Aquaporins (AQP) are expressed in a variety of water-transporting epithelia and in many other tissues, in which they play an important role in facilitating water transport across the cell membrane. The AQP1 water channel was first isolated from human red blood cells (RBCs) [2] and was characterized to function as a water channel with high osmotic water permeability [15]. In human erythroleukemia HEL and K562 cells, AQP1 expression has been induced by sodium butyrate, which is a strong inducer of erythroid differentiation [16]; a putative butyrate-response element has been identified in the promoter sequence of the human AQP1 gene. AQP1 expression has been induced by dimethyl sulfoxide and corticosteroids in mouse erythroleukemia MEL cells [12]. Although a great deal of information is known about AQP1 expression in humans and rodents [1,8], information is quite limited in canines.

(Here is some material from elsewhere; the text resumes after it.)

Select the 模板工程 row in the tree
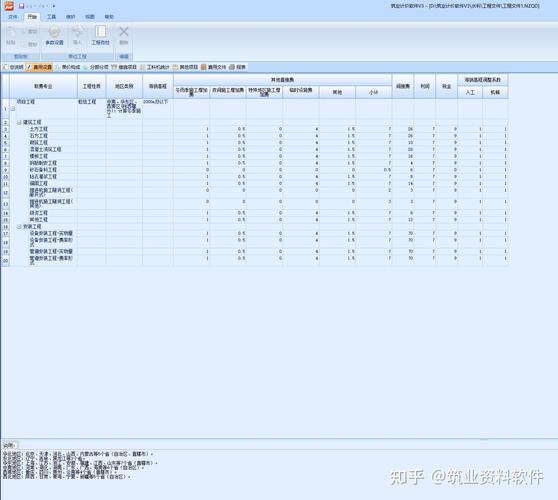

Previously, we determined the cDNA sequence in canine erythroblasts and undertook functional analysis of canine AQP1 using Xenopus oocytes [5]. Mature RBCs from carnivores usually lack a Na+-K+-ATPase, and their cation composition is high Na+ and low K+ (LK), just like plasma. However, some dogs in the Japanese Shiba dog family have been found to possess a Na+-K+ pump, and their RBC cation composition is high K+ (HK) and low Na+, like other mammals [10]. We previously reported that the K+-Cl- co-transporter plays an important role in regulatory volume decrease (RVD) in HK RBCs when they are swollen in hypo-osmotic condition; the Na+-Ca2+ exchanger plays the same role in LK RBCs [3]. In each case, water permeation mediated by AQP1 may cooperate with each transporter to achieve RVD. In this study, we investigated AQP1 expression in tissues from canines with inherited HK erythrocytes using Northern blot and Western blot analyses. We then compared ours results with those found in normal LK dogs and other animals.

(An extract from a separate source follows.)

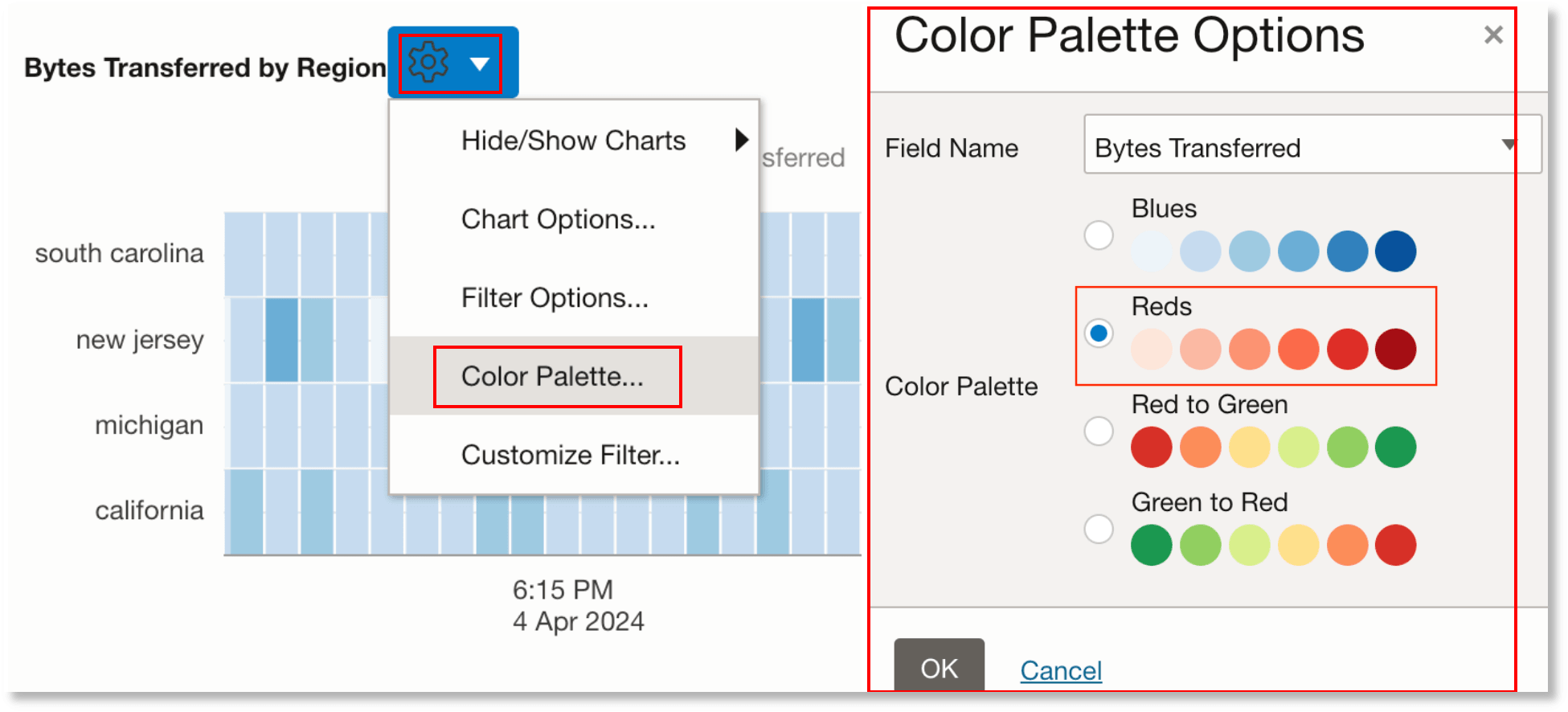Viewport: 1568px width, 712px height.
Task: Select the Bytes Transferred field combo box
Action: click(1310, 146)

All experiments met the guidelines of the Laboratory Animal Care Committee of Azabu University. For the Northern blot analysis, 10 µg of mRNA from each tissue sample, purified with oligo-(dT) cellulose, was subjected to standard electrophoresis on 1% agarose gels containing 1 × MOPS buffer with formaldehyde. The gels were transferred to a Hybond-N filter (GE Healthcare Bio-Sciences, Japan) and hybridized with a probe containing the coding sequence of the dog AQP1 from nt428-816. The DNA fragment used as a probe was amplified by RT-PCR with the primer set listed in Table 1. Radioactivity was visualized by autoradiography using the FLA-2000 digital imaging system (Fuji Film, Japan). The dog glyceraldehyde-3-phosphate-dehydrogenase (GAPDH) fragment was used as a control for RNA integrity. Signal intensity for each sample was standardized using that of GAPDH.

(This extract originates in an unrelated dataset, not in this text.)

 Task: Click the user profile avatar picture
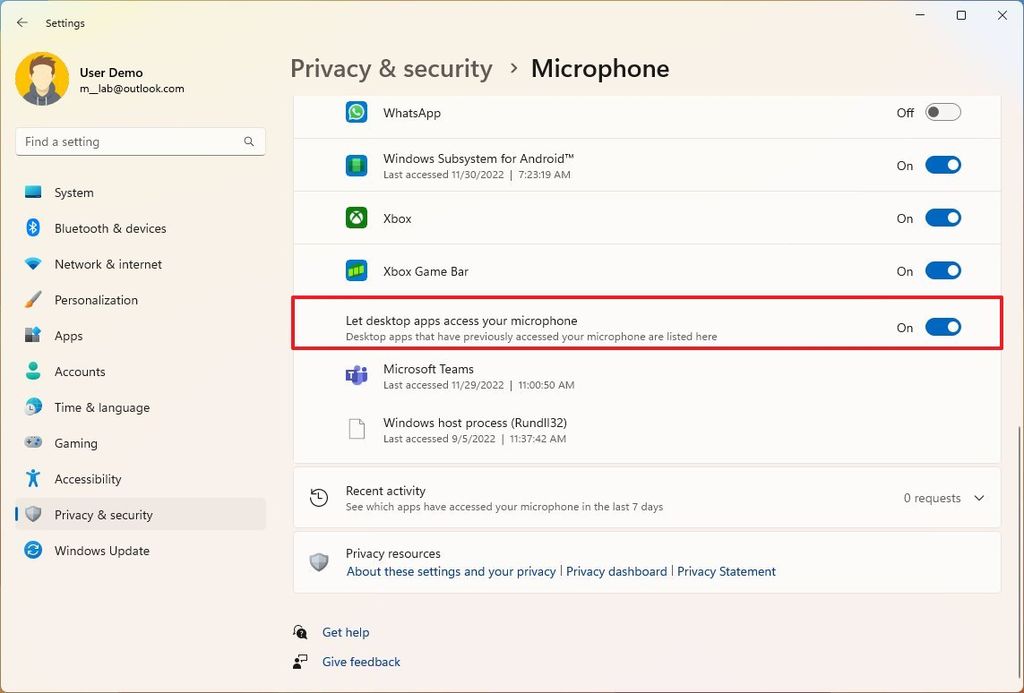coord(41,78)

Fig. 1 shows the Northern blot of AQP1 in HK dog tissues (A). Lung, heart, and kidney demonstrated an intense signal compared with other tissues. Each sample represented the major transcripts of approximately 3.1 kb and/or 1.4 kb signals. Skeletal muscle and small intestine composed the predominant signal in the 1.4 kb band. Signal intensity of GAPDH varied among tissues, despite loading of an equal amount of mRNA across tissues (B). Therefore, relative AQP1 expression was standardized by that of GAPDH in each tissue. Standardization revealed abundant AQP1 expression in lung and kidney, but little in spleen (C).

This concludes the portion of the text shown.